*** Material for this exercise Section Begins ***

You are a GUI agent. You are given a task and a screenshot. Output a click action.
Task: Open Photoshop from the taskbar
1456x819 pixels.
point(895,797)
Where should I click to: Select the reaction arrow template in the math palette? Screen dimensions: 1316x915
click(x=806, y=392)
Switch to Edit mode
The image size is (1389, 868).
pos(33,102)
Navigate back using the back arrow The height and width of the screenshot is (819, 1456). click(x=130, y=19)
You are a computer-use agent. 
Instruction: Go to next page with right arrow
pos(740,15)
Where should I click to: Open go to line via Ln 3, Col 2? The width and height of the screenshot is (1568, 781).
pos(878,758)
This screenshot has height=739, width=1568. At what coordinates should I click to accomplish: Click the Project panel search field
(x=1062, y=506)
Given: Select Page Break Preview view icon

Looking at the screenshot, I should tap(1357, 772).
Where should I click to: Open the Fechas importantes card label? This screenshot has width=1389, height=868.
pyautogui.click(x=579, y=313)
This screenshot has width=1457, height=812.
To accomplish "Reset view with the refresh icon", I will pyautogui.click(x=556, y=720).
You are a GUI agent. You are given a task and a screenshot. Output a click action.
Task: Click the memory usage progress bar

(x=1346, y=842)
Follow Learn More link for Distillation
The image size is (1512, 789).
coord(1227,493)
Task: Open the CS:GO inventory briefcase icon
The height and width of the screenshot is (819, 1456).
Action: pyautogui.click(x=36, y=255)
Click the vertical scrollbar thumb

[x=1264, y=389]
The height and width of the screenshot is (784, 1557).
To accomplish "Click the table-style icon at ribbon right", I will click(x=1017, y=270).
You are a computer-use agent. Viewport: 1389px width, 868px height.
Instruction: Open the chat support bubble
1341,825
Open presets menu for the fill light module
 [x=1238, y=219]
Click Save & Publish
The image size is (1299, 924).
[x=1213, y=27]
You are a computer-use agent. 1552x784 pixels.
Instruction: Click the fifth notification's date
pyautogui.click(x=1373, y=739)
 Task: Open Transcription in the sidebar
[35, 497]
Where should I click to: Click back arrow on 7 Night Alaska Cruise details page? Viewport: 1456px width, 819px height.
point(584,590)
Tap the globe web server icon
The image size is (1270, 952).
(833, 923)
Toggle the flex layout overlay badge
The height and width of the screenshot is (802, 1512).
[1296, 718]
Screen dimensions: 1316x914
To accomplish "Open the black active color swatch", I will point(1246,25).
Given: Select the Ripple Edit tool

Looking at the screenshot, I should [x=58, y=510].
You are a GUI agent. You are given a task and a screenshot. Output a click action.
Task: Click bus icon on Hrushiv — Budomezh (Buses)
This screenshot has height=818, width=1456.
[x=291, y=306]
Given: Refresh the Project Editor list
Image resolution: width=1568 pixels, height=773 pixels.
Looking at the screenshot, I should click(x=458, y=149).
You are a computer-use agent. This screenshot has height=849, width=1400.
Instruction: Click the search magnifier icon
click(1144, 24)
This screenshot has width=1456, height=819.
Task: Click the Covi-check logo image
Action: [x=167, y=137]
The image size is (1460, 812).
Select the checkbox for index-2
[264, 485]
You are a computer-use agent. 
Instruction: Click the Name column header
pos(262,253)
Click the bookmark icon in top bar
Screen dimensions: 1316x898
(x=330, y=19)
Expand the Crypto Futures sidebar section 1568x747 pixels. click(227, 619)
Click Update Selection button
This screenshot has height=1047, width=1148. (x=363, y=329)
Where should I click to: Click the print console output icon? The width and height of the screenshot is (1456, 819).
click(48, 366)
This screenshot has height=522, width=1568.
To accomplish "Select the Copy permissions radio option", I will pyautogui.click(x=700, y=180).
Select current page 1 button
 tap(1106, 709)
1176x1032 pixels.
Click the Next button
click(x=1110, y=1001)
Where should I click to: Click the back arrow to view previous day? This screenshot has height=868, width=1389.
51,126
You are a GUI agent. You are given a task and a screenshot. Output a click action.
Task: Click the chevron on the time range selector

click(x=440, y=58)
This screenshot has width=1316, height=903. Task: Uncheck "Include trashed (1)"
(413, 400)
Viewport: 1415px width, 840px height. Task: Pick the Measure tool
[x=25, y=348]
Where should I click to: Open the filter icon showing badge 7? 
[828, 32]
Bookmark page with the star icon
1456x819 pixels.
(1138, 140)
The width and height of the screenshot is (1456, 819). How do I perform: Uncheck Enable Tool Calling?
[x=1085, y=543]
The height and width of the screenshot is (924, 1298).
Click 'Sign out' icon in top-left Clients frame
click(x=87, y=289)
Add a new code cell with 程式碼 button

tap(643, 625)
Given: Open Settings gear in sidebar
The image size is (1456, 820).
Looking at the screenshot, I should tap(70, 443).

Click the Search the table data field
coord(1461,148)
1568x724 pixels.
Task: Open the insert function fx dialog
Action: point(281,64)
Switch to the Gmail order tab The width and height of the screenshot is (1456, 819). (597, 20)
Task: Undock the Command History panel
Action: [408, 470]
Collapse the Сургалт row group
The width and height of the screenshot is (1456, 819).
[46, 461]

*** Material for this exercise Section Ends ***

### [Exercise directions]
Write every entry out again exactly.

### [Solution to the exercise]
You are a GUI agent. You are given a task and a screenshot. Output a click action.
Task: Open Photoshop from the taskbar
1456x819 pixels.
point(895,797)
Where should I click to: Select the reaction arrow template in the math palette? Screen dimensions: 1316x915
click(x=806, y=392)
Switch to Edit mode
The image size is (1389, 868).
pos(33,102)
Navigate back using the back arrow The height and width of the screenshot is (819, 1456). click(x=130, y=19)
You are a computer-use agent. 
Instruction: Go to next page with right arrow
pos(740,15)
Where should I click to: Open go to line via Ln 3, Col 2? The width and height of the screenshot is (1568, 781).
pos(878,758)
This screenshot has height=739, width=1568. At what coordinates should I click to accomplish: Click the Project panel search field
(x=1062, y=506)
Given: Select Page Break Preview view icon

Looking at the screenshot, I should tap(1357, 772).
Where should I click to: Open the Fechas importantes card label? This screenshot has width=1389, height=868.
pyautogui.click(x=579, y=313)
This screenshot has width=1457, height=812.
To accomplish "Reset view with the refresh icon", I will pyautogui.click(x=556, y=720).
You are a GUI agent. You are given a task and a screenshot. Output a click action.
Task: Click the memory usage progress bar

(x=1346, y=842)
Follow Learn More link for Distillation
The image size is (1512, 789).
coord(1227,493)
Task: Open the CS:GO inventory briefcase icon
The height and width of the screenshot is (819, 1456).
Action: pyautogui.click(x=36, y=255)
Click the vertical scrollbar thumb

[x=1264, y=389]
The height and width of the screenshot is (784, 1557).
To accomplish "Click the table-style icon at ribbon right", I will click(x=1017, y=270).
You are a computer-use agent. Viewport: 1389px width, 868px height.
Instruction: Open the chat support bubble
1341,825
Open presets menu for the fill light module
 [x=1238, y=219]
Click Save & Publish
The image size is (1299, 924).
[x=1213, y=27]
You are a computer-use agent. 1552x784 pixels.
Instruction: Click the fifth notification's date
pyautogui.click(x=1373, y=739)
 Task: Open Transcription in the sidebar
[35, 497]
Where should I click to: Click back arrow on 7 Night Alaska Cruise details page? Viewport: 1456px width, 819px height.
point(584,590)
Tap the globe web server icon
The image size is (1270, 952).
(833, 923)
Toggle the flex layout overlay badge
The height and width of the screenshot is (802, 1512).
[1296, 718]
Screen dimensions: 1316x914
To accomplish "Open the black active color swatch", I will point(1246,25).
Given: Select the Ripple Edit tool

Looking at the screenshot, I should [x=58, y=510].
You are a GUI agent. You are given a task and a screenshot. Output a click action.
Task: Click bus icon on Hrushiv — Budomezh (Buses)
This screenshot has height=818, width=1456.
[x=291, y=306]
Given: Refresh the Project Editor list
Image resolution: width=1568 pixels, height=773 pixels.
Looking at the screenshot, I should click(x=458, y=149).
You are a computer-use agent. This screenshot has height=849, width=1400.
Instruction: Click the search magnifier icon
click(1144, 24)
This screenshot has width=1456, height=819.
Task: Click the Covi-check logo image
Action: [x=167, y=137]
The image size is (1460, 812).
Select the checkbox for index-2
[264, 485]
You are a computer-use agent. 
Instruction: Click the Name column header
pos(262,253)
Click the bookmark icon in top bar
Screen dimensions: 1316x898
(x=330, y=19)
Expand the Crypto Futures sidebar section 1568x747 pixels. click(227, 619)
Click Update Selection button
This screenshot has height=1047, width=1148. (x=363, y=329)
Where should I click to: Click the print console output icon? The width and height of the screenshot is (1456, 819).
click(48, 366)
This screenshot has height=522, width=1568.
To accomplish "Select the Copy permissions radio option", I will pyautogui.click(x=700, y=180).
Select current page 1 button
 tap(1106, 709)
1176x1032 pixels.
Click the Next button
click(x=1110, y=1001)
Where should I click to: Click the back arrow to view previous day? This screenshot has height=868, width=1389.
51,126
You are a GUI agent. You are given a task and a screenshot. Output a click action.
Task: Click the chevron on the time range selector

click(x=440, y=58)
This screenshot has width=1316, height=903. Task: Uncheck "Include trashed (1)"
(413, 400)
Viewport: 1415px width, 840px height. Task: Pick the Measure tool
[x=25, y=348]
Where should I click to: Open the filter icon showing badge 7? 
[828, 32]
Bookmark page with the star icon
1456x819 pixels.
(1138, 140)
The width and height of the screenshot is (1456, 819). How do I perform: Uncheck Enable Tool Calling?
[x=1085, y=543]
The height and width of the screenshot is (924, 1298).
Click 'Sign out' icon in top-left Clients frame
click(x=87, y=289)
Add a new code cell with 程式碼 button

tap(643, 625)
Given: Open Settings gear in sidebar
The image size is (1456, 820).
Looking at the screenshot, I should tap(70, 443).

Click the Search the table data field
coord(1461,148)
1568x724 pixels.
Task: Open the insert function fx dialog
Action: point(281,64)
Switch to the Gmail order tab The width and height of the screenshot is (1456, 819). (597, 20)
Task: Undock the Command History panel
Action: [408, 470]
Collapse the Сургалт row group
The width and height of the screenshot is (1456, 819).
[46, 461]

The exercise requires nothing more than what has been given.